Similarly to how the vipasanna meditator is not so disembodied from the world as to allow someone to come up and slash them with a knife, so too, the emotionally intelligent person does not take attacks without response. But instead of operating on a response timeline of milliseconds, they can operate on one of minutes, hours, years. This timescale is relative; the best martial artists are the most emotionally intelligent — that is, they see the opponent gestures not as emotional, personal affronts, but as moves in a puzzle. I suspect Bruce Lee was able to channel or distill any impulse-laden emotion into greater focus and accuracy.
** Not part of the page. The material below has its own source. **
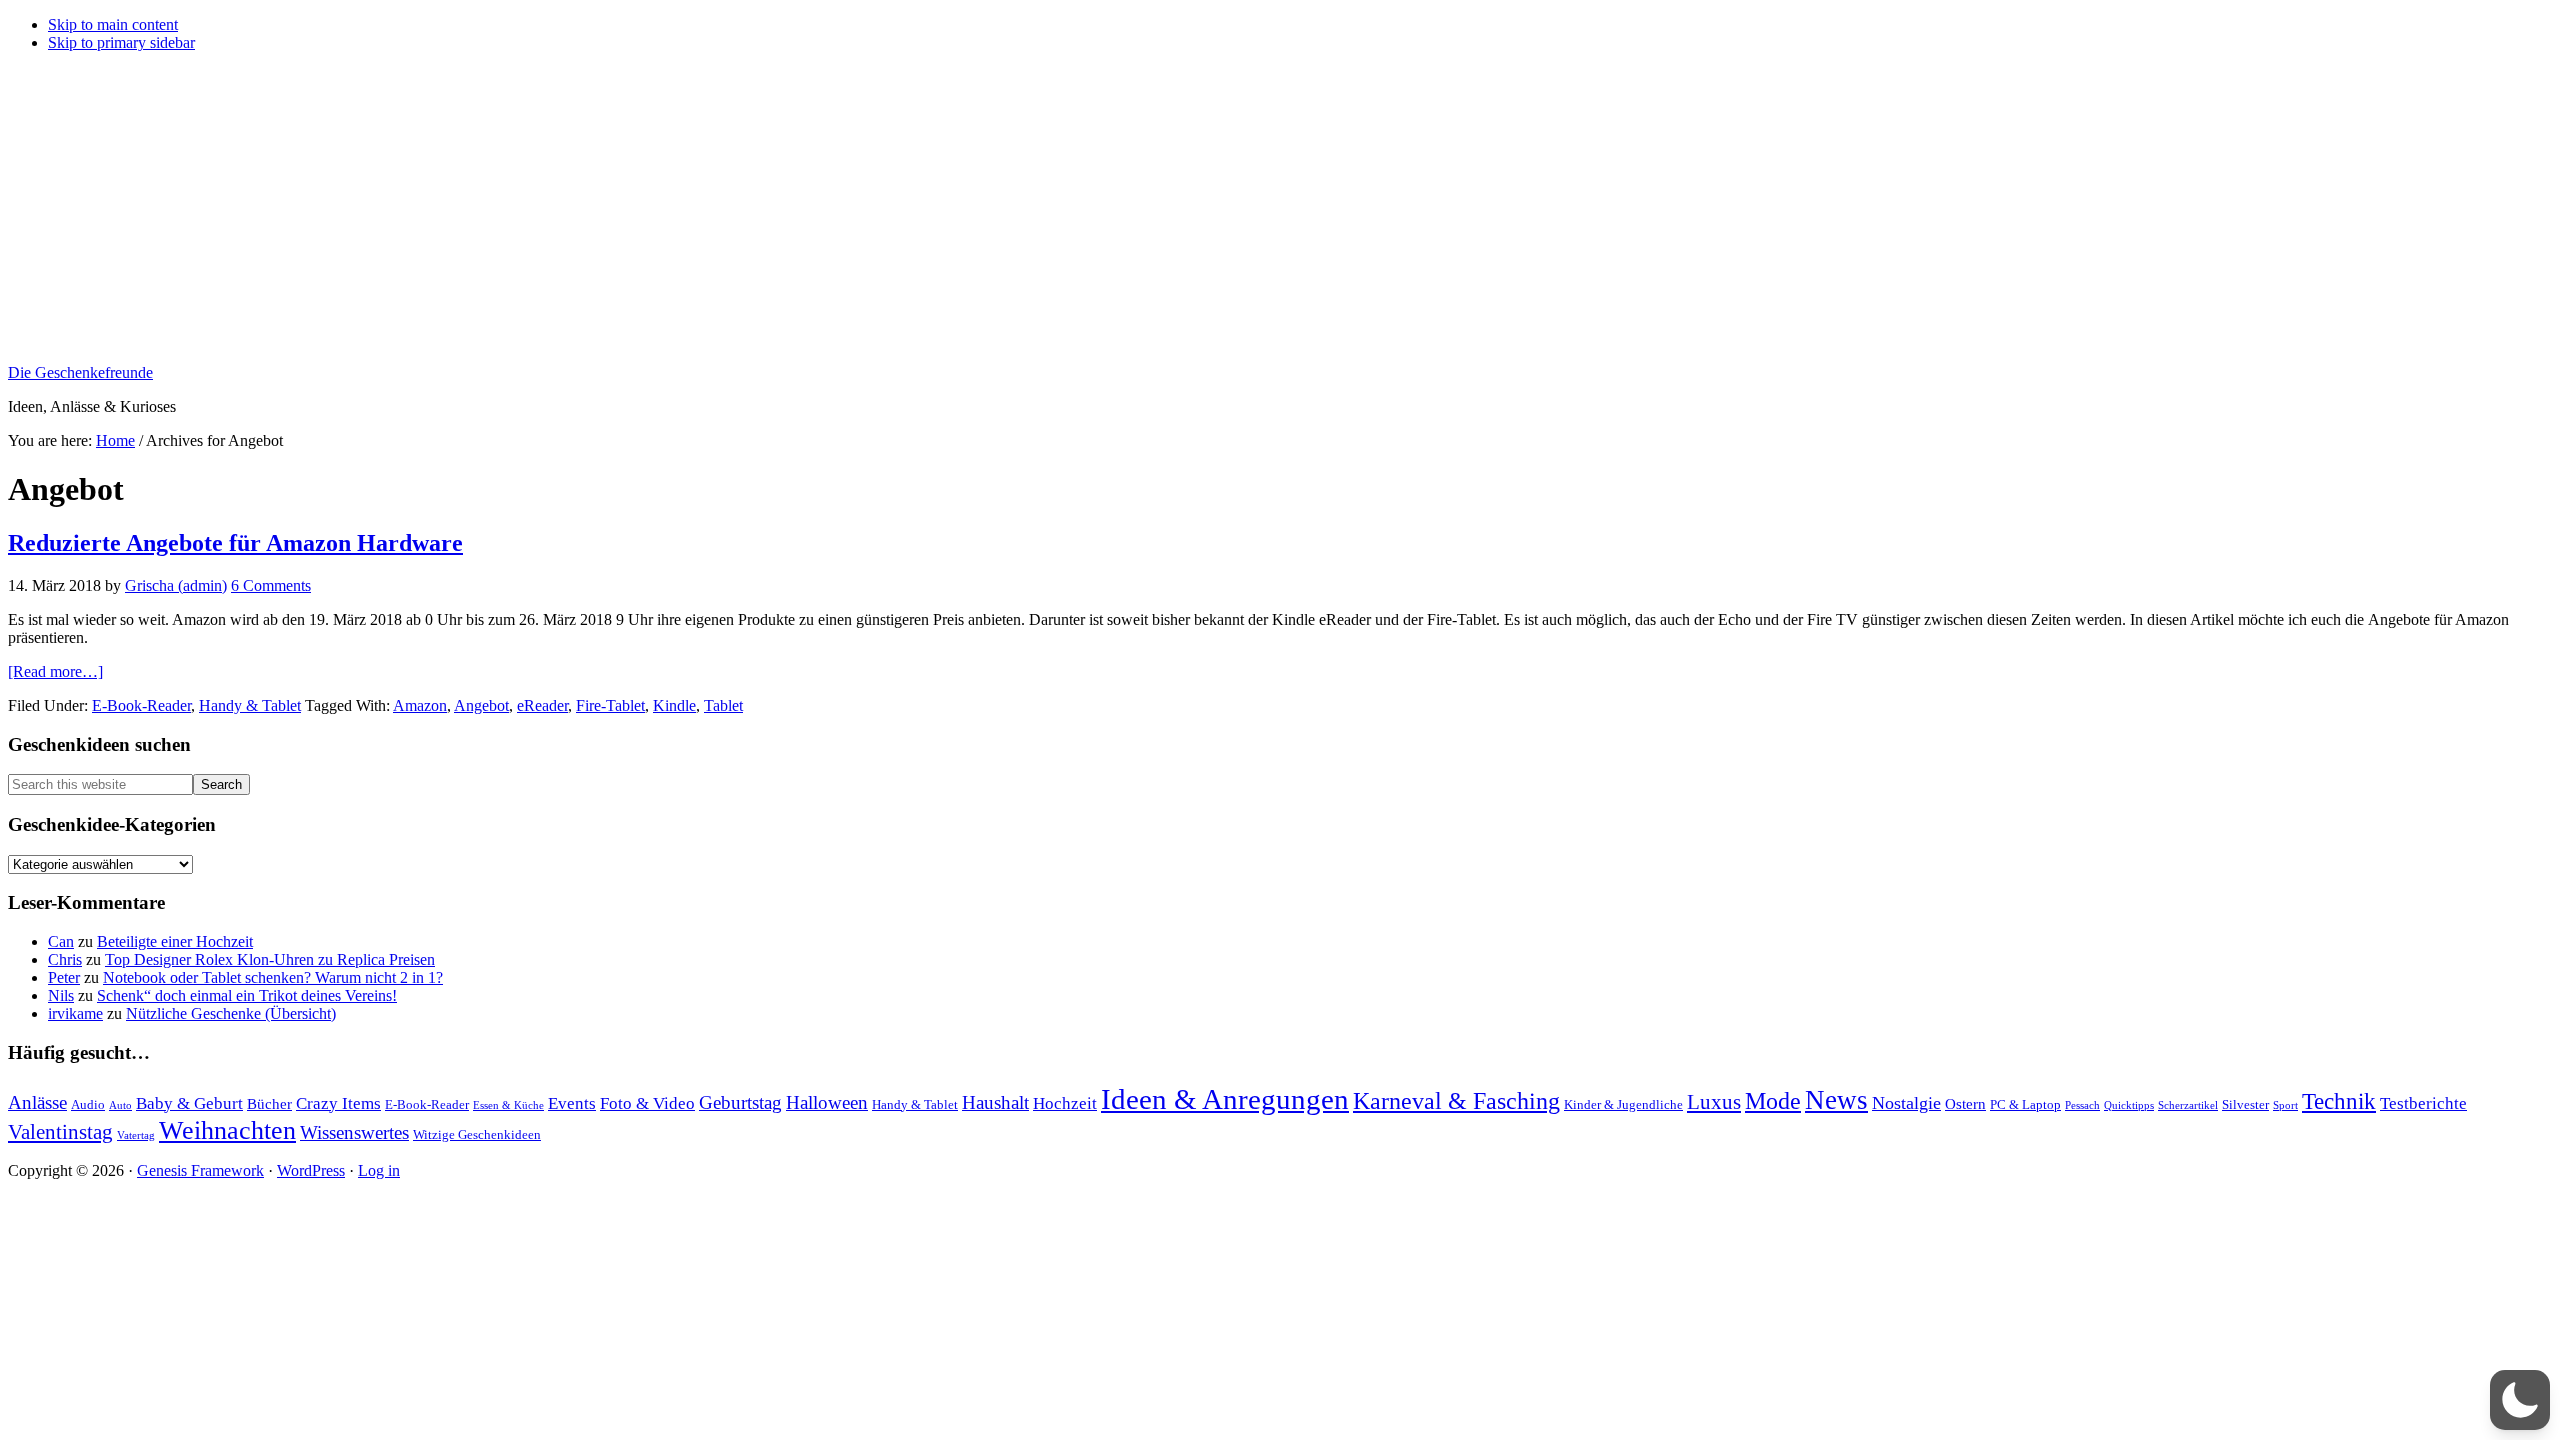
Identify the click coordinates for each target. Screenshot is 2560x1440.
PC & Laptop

Which is to say, those emotionally intelligent among us are alchemists. Our bodies are as bodies are, billions of years of genetic encoding can’t be erased, but it can be willfully redirected. I’ve witnessed that aikido-esque energy redirection of the mind in certain friends during stressful moments. It’s been inspiring and instructive to see someone attacked, the eyes harden slightly, the initial jab-response transmuted into a fifteen-move game of well-understood manipulation, ending often with the attacker having fallen in love with the one being attacked, and the attackee getting everything they wanted and more. Importantly: Everyone in the social equation has been elevated. And perhaps the attacker is able to see — however slight — the world beyond their thin column.
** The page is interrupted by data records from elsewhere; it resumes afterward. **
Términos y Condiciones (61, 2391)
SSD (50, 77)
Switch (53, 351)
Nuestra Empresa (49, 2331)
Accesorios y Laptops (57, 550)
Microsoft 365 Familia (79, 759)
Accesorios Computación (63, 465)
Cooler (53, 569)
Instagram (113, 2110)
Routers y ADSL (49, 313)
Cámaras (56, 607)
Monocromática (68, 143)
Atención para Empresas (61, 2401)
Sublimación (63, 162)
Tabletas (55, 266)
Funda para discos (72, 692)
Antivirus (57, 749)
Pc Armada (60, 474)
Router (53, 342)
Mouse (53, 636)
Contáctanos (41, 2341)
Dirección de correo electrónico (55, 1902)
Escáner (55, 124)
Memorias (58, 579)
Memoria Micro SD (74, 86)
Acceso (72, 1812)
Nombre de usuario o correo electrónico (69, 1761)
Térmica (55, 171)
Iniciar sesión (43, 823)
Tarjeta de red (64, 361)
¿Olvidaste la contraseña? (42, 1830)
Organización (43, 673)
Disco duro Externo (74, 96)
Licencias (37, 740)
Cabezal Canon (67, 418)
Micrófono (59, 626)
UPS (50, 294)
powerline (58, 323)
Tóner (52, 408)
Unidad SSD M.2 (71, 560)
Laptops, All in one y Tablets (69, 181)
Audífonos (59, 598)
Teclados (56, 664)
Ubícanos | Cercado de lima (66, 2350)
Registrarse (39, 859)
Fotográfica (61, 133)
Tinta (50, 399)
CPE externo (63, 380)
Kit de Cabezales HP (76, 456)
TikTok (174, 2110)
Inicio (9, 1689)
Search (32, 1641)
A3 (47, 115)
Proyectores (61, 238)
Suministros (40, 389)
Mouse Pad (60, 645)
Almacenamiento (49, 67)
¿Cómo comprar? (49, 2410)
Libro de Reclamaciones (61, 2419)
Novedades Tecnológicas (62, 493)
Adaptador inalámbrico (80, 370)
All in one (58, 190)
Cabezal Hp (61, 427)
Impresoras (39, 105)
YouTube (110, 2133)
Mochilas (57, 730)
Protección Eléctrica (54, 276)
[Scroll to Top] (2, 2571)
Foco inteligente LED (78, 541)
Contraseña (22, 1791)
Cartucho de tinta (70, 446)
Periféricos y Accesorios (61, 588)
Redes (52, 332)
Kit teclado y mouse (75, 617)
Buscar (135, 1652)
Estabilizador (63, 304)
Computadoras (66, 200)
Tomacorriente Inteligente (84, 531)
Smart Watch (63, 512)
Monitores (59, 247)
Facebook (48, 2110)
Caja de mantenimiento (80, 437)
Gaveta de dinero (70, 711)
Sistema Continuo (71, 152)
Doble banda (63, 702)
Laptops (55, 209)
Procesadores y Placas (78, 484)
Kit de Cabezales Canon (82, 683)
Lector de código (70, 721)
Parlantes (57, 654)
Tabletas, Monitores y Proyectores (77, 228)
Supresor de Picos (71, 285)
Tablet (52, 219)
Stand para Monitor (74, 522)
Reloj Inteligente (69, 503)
Until you see this happen, it’s difficult to believe it’s possible. John Lewis knew this, experienced this, and preached this.
If you’re looking to increase your own emotional intelligence — that is, if you find yourself overly enthralled to impulse above rationality or equanimity — I’ve personally found therapy to paid handsome dividends. The ability to self-analyze can be learned with the help of a good therapist. A good therapist should be of supreme emotional intelligence. Disengage, immediately, from any therapist that judges or berates. They are not the teacher you’re looking for. In developing the skill of self-analysis, one gets better at understanding an impulse as it arises, seeing it for what it is, and analyzing how best to channel that primal energy. Done over and over it becomes a habit. The best habits define our identities. Emotional intelligence can very much be learned.
Aaaaaaaanyway — I hope you’re all thriving as much as one can thrive today. My heart is with all the dingdong-fighting going on in the US.
I’m off to prep for filming tomorrow. And then am going to hide in Kanazawa — one of my very favorite cities in the world — for a few days to write and walk and photograph.